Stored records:
--- START ---
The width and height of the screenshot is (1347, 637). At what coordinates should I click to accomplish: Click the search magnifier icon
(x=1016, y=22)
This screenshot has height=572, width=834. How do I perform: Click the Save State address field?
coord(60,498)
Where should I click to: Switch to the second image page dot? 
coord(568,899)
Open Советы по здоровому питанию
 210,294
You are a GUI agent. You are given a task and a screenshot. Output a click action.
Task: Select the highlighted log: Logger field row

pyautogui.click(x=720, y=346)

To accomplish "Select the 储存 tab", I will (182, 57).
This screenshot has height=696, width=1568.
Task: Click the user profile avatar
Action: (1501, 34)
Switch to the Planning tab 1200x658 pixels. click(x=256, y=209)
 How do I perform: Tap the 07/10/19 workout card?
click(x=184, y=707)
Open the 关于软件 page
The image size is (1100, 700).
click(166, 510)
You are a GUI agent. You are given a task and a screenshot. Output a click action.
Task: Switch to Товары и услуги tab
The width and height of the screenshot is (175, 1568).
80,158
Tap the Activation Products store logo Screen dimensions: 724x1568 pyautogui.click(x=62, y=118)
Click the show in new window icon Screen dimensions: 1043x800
--- END ---
The problem: The answer is a portion of the data. Write out exactly the line with "Task: Select the" and all lines after it.

Final answer:
Task: Select the highlighted log: Logger field row

pyautogui.click(x=720, y=346)

To accomplish "Select the 储存 tab", I will (182, 57).
This screenshot has height=696, width=1568.
Task: Click the user profile avatar
Action: (1501, 34)
Switch to the Planning tab 1200x658 pixels. click(x=256, y=209)
 How do I perform: Tap the 07/10/19 workout card?
click(x=184, y=707)
Open the 关于软件 page
The image size is (1100, 700).
click(166, 510)
You are a GUI agent. You are given a task and a screenshot. Output a click action.
Task: Switch to Товары и услуги tab
The width and height of the screenshot is (175, 1568).
80,158
Tap the Activation Products store logo Screen dimensions: 724x1568 pyautogui.click(x=62, y=118)
Click the show in new window icon Screen dimensions: 1043x800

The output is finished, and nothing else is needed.